Last updated on 03/01/2017

Diane Dietz has the report in the RG here:

To save money, the University of Oregon is preparing to trim about 75 jobs from its non-tenured faculty, according to United Academics, the labor union representing the faculty.

Plans call for reductions of 25 positions from the College of Arts and Science, 25 from the College of Education and 25 from other university units, the union said it has learned.

The 75 faculty cuts are expected to come largely from the ranks of the career non-tenured faculty, which today number 934.

… UO spokesman Tobin Klinger said the UO has no detailed information to release at this point.

… Cuts are expected to land heavily on the Arts and Administration Department within the School of Architecture and Allied Arts.

… The non-tenured faculty had taken on a lot of the teaching load as the UO increased its student body by one-fifth between 2008 to 2012. Enrollment peaked at 24,600 and has since retreated to 23,600.

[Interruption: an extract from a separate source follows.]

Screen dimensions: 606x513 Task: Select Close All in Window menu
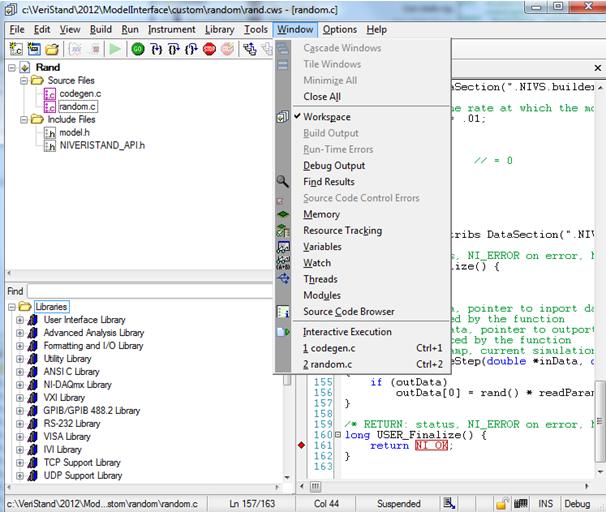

The cuts — and tuition increases — are necessary because the Legislature is providing an essentially flat budget for the state’s seven universities for the coming year.

… “Only four states in the nation provide less funding per student for higher education than Oregon, which has severely impacted the affordability and accessibility of a college degree in this state,” Schill said in a statement.

34 Comments

  1. Anonymous 02/28/2017

    Dreiling’s comment, “or it’s part of a restructuring plan,” seems critical.

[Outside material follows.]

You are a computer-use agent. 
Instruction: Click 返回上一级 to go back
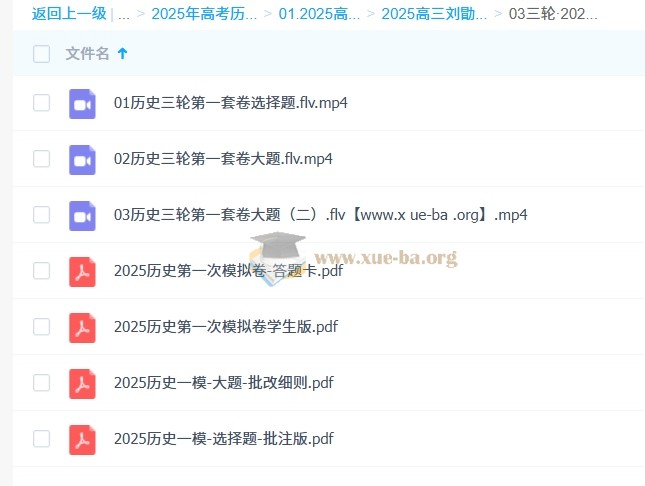coord(68,14)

    If you have to make cuts, you can spread them out so everyone takes a little pain, or you can focus them by e.g. cutting programs.

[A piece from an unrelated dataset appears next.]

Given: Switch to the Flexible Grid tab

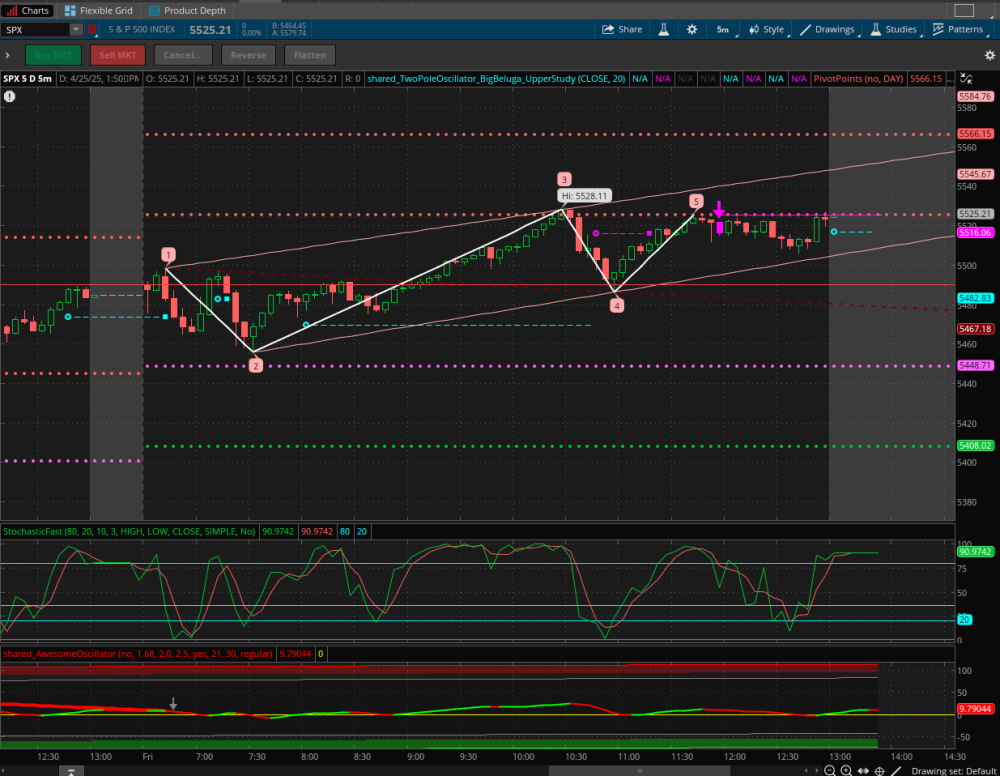Looking at the screenshot, I should (96, 10).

    At the fall leadership retreat, Schill said that if Measure 97 did not pass, there would likely be double-digit tuition increases and the university might have to consider cutting programs. The former has already been announced. If the cuts are going to be concentrated in Arts and Administration, it sure looks like the latter too.

    There may well be a good argument for cutting programs rather than spreading out the pain. But that’s a programmatic decision that goes to the university’s academic mission – and therefore should be decided in the open, with faculty central to that process. It would be political and hugely unpleasant I’m sure, but it is hard to defend secrecy as better.

    • AAAnon 02/28/2017

      Kudos to Christoph Lindner for dealing with Patricia Lambert and the AAD problems. That’s something that no previous AAA Dean had the guts to do. The news that Doug Blandy will soon be out as VPAA must have made it easier.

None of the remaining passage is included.